[Written problem a]:
In the FX strategy note, what level did German inflation rise to in December?
— Begin Source document —
FX Daily Strategy: Europe, January 31st

byAdrian Schmidt

Senior FX Strategist
3

EUR sould remain well supported, German retail sales of interest

CAD awaiting tariff news more than GDP

JPY strength can extend further

EUR sould remain well supported, German retail sales of interest

CAD awaiting tariff news more than GDP

JPY strength can extend further

 

 

Friday sees French and German preliminary January CPI data and the US PCE price index for December, the employment cost index for Q4, as well as German December retail sales and Canadian November GDP.

The Spanish CPI data released on Thursday was on the strong side of consensus, but we see some downside risks to the German numbers after the rise to an 11-mth high of 2.8% in December, and this should prevent any decline in ECB rate cut expectations. The EUR proved quite resilient on Thursday after the weakish Q4 Eurozone GDP numbers, even though the US data still showed the superior rate of growth of US demand, with EUR/USD finding demand below 1.04, and we doubt the CPI numbers will be weak enough to disturb this firmer tone.

Eurozone Services Inflation is Around Target in Shorter-Term Dynamics?

Source: Eurostat ECB, CE

German retail sales data doesn’t attract as much interest, and is very volatile on a month to month basis, but could be interesting in December as the recent trends have shown significant improvement. In spite of modest declines in the last couple of months, the strength of the September data means the 3m/3m growth rate in November was the strongest since July 2021. The consensus expectation of a flat month in December would bring this rate down to more normal levels, but the underlying trends suggests there are some risks of an upside surprise, and this may therefore mean upside risks for the EUR from the data.
— End Source document —
— Begin Data —
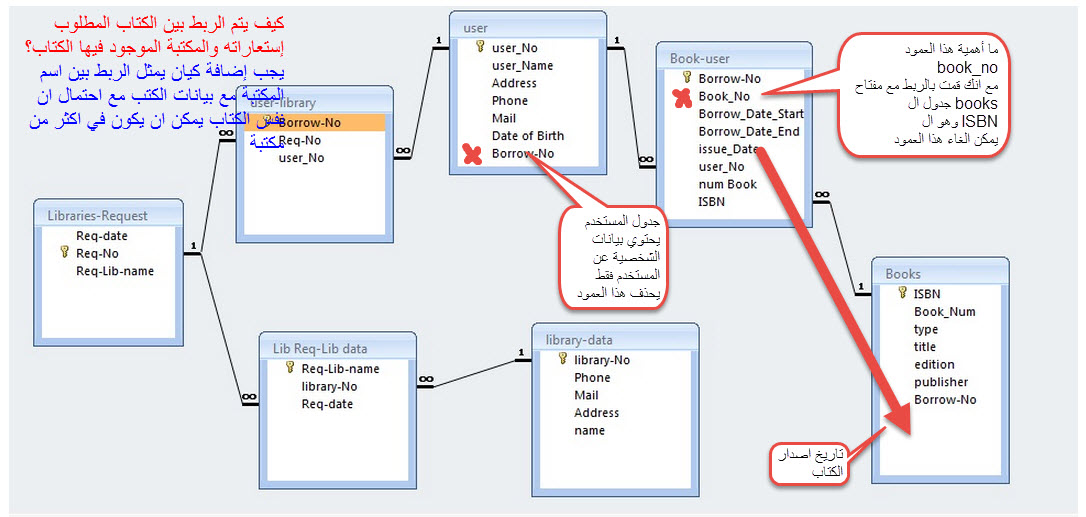Click the red X next to Borrow-No in user table
Image resolution: width=1086 pixels, height=517 pixels.
click(x=473, y=154)
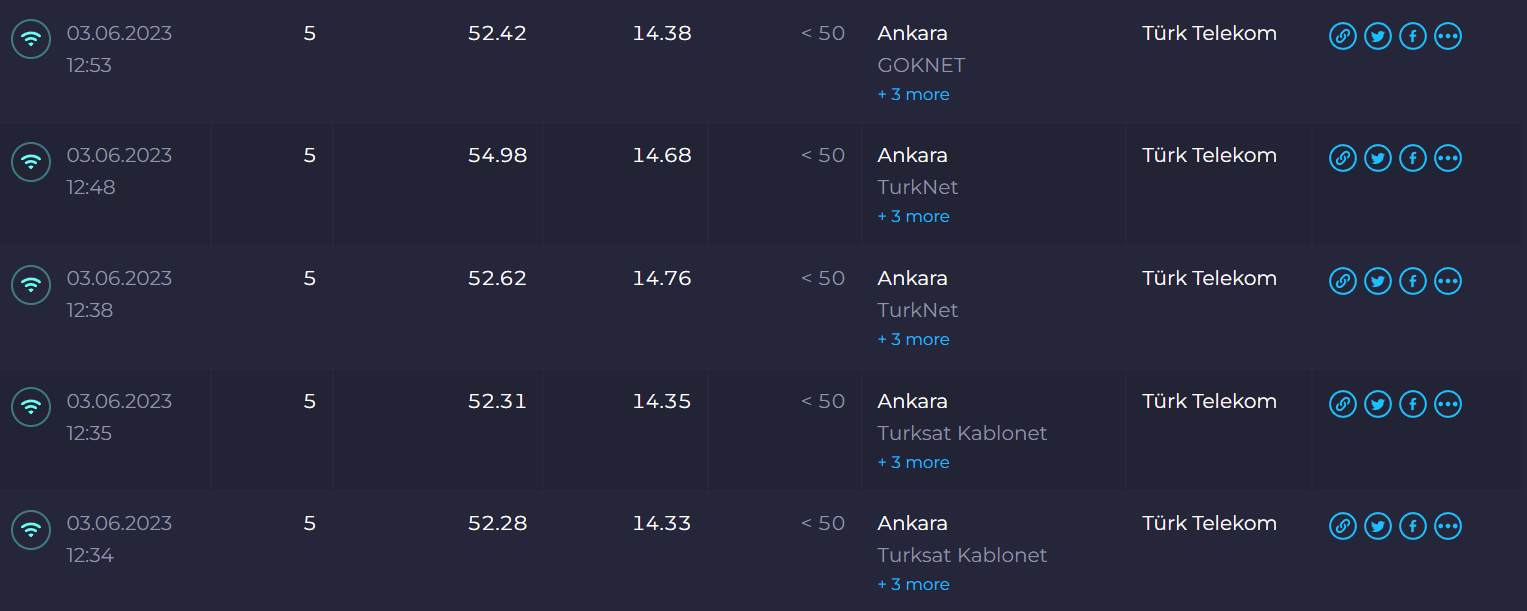Open more options for 12:35 result

point(1447,405)
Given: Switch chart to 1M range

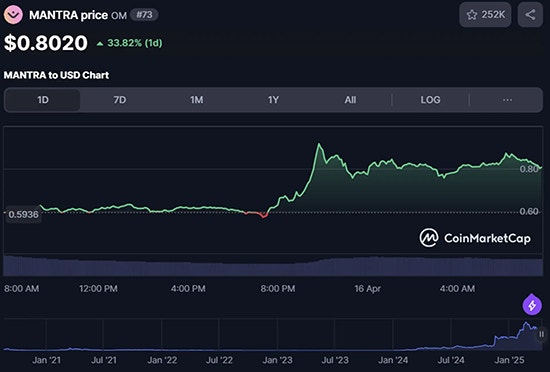Looking at the screenshot, I should (x=196, y=100).

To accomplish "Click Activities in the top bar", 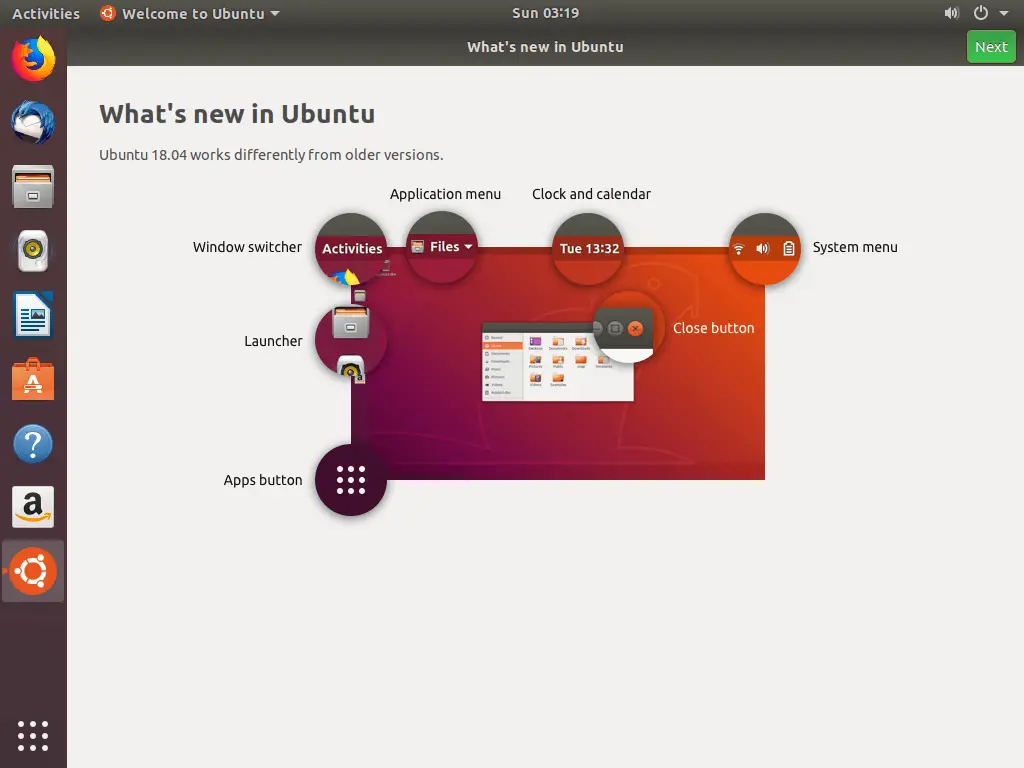I will 45,13.

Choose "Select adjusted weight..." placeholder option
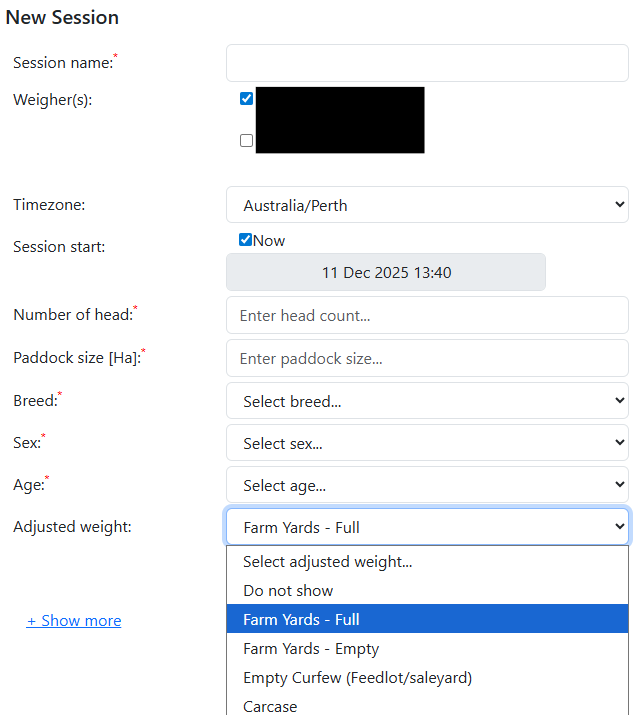click(328, 562)
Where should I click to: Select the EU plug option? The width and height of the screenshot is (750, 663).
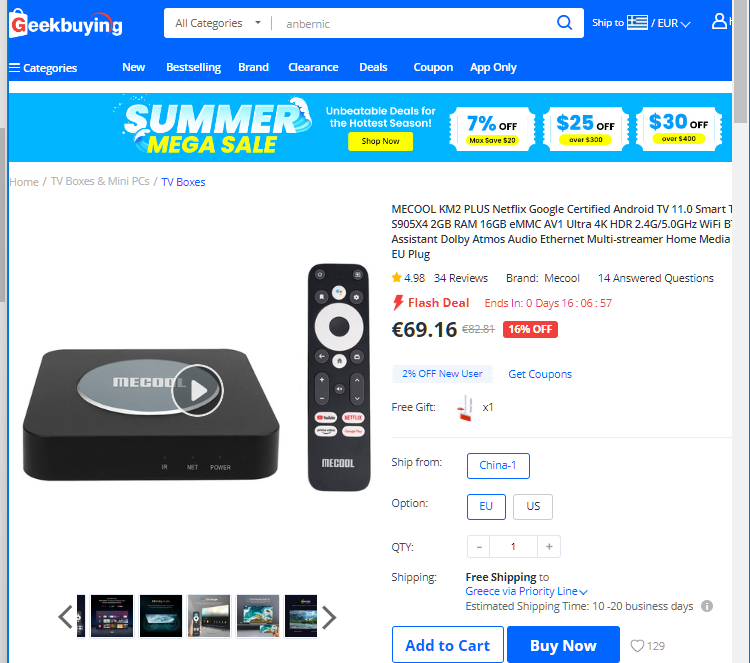486,507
— End Data —
[Written problem b]:
From the records, copy out the lines starting at the one containing "Where should I" and continuing through the last line of the records, leaving out the pictures.

[Worked answer a]:
2.8%, an 11-month high.

[Worked answer b]:
Where should I click to: Select the EU plug option? The width and height of the screenshot is (750, 663).
486,507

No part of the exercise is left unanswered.